Canadian consumer debt has shot up to unprecedented levels in recent years. Average Canadians racked up debts 150 percent greater than their income on credit cards, auto and home loans and other lines of credit while national consumer debt levels climbed to $1.6 trillion in the last quarter of 2011, according to a Reuters report. But financial experts and regulators say it's not time to panic – yet.
Personal debt is a growing concern across the country and raises questions about the sustainability of household finances, according to James MacGee, author of a new C. D. Howe Institute report that looks at Canadian debt. There are several trends that leave Canadians open to an American-style recession, and they merit a careful look, he says.
"While the recent U.S. experience highlights the risks of overextended consumers, more prudent lending standards in Canada suggest that, under likely scenarios, consumer debt levels should remain manageable," according to MacGee's report. "Nonetheless, these high levels of debt leave Canadian consumers vulnerable to large economic shocks – notably a sharp rise in interest rates or an economic downturn."
For homeowners, perhaps the simplest way to protect against rising interest is to negotiate for fixed mortgage rates on home loans. That way, monthly payments will remain fairly consistent and budgeting to reduce debt will be easier. Up to 45 percent of household interest payments are made toward personal debts, many of which carry variable interest rates, MacGee points out. The more consumers can reduce the likelihood of a significant hike in monthly expenses, the more manageable their debts will be.

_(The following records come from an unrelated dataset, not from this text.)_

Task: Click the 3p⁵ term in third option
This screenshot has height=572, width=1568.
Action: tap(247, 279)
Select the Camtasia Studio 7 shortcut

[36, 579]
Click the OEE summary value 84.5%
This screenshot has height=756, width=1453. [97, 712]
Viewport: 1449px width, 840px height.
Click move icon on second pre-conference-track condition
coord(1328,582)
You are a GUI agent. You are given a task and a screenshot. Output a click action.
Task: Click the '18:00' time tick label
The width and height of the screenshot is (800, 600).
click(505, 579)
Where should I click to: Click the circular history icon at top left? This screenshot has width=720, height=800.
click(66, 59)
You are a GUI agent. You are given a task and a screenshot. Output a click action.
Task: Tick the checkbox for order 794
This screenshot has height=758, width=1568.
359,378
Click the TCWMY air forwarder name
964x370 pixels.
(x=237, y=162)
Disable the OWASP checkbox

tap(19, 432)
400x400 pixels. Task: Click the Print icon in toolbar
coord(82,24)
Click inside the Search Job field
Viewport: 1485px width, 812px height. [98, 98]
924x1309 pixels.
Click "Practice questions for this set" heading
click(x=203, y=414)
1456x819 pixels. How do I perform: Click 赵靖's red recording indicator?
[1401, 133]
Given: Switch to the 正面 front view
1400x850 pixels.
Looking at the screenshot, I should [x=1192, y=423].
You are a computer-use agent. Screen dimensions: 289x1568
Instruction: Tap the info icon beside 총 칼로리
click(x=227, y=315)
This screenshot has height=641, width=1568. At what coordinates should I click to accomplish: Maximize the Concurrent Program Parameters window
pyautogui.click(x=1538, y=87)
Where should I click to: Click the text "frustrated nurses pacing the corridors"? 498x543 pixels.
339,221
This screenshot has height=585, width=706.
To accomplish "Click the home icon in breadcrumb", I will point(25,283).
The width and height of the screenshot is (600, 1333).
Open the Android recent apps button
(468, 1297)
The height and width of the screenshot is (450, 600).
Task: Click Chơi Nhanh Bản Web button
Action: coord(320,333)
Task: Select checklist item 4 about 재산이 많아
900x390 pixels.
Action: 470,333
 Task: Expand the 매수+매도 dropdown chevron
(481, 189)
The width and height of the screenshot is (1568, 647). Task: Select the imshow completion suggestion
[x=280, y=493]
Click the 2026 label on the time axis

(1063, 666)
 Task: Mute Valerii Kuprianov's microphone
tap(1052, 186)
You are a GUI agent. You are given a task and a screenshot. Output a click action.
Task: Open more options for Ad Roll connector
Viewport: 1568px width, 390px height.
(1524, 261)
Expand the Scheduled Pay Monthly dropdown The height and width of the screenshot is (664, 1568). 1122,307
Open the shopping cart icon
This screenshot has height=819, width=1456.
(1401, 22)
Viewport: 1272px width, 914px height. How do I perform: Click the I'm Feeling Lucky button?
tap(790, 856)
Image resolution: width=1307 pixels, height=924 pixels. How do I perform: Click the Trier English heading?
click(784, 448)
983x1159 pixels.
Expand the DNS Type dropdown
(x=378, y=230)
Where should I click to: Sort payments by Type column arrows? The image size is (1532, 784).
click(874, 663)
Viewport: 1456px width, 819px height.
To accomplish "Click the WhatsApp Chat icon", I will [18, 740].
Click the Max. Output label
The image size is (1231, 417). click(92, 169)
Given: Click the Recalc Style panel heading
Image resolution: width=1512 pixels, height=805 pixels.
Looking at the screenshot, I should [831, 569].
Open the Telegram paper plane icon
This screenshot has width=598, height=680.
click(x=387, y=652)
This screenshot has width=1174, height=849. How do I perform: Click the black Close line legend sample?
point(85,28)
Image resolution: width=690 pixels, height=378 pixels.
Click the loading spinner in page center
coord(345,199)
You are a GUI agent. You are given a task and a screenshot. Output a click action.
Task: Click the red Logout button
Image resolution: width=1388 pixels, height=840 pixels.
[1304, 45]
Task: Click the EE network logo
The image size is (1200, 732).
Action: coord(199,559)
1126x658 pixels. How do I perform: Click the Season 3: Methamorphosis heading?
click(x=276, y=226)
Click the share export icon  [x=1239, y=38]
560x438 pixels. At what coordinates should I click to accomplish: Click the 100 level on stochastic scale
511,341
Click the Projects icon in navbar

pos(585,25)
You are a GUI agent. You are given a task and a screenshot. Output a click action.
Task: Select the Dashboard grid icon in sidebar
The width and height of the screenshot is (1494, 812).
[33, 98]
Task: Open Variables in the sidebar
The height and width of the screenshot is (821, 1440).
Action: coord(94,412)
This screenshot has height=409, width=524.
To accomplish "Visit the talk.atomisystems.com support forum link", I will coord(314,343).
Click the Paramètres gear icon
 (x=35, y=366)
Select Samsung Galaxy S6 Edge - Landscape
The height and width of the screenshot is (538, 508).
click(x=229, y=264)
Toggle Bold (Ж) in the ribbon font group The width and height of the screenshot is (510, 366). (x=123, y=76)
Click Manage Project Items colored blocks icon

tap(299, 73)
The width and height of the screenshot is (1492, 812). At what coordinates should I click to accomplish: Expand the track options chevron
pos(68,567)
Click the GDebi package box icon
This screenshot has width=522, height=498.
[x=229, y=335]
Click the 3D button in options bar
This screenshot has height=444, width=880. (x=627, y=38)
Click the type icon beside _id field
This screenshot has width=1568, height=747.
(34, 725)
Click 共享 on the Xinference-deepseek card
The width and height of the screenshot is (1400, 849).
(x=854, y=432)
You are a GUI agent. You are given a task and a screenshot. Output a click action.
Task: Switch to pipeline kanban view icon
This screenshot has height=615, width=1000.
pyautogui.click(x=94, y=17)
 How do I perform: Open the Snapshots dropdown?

Another important step that can be taken to mitigate risk across Canada is to improve citizens' financial literacy and simplify the language of many debt and lending related forms. More borrowing options have arisen in recent years, and with them the number of consent forms and information packets designed to help consumers make informed decisions. But literacy can only solve part of the problem.
"Many Canadians lack the numeracy and literacy skills required to readily evaluate and compare financial products," the report suggests. "In addition, some financial instruments can be difficult even for sophisticated borrowers to evaluate fully. This means that, while essential, financial literacy is only one part of the solution to improved consumer choices."
Financial regulators, meanwhile, feel stuck in a quandary over how to solve the debt crisis. In a discussion with The Canadian Press, Bank of Canada Governor Mark Carney suggested financial policies could be used under extraordinary circumstances to staunch the flow of credit and reign in consumer debt. And if Canadians can't get their houses in order soon, Carney said he is prepared to implement those policies.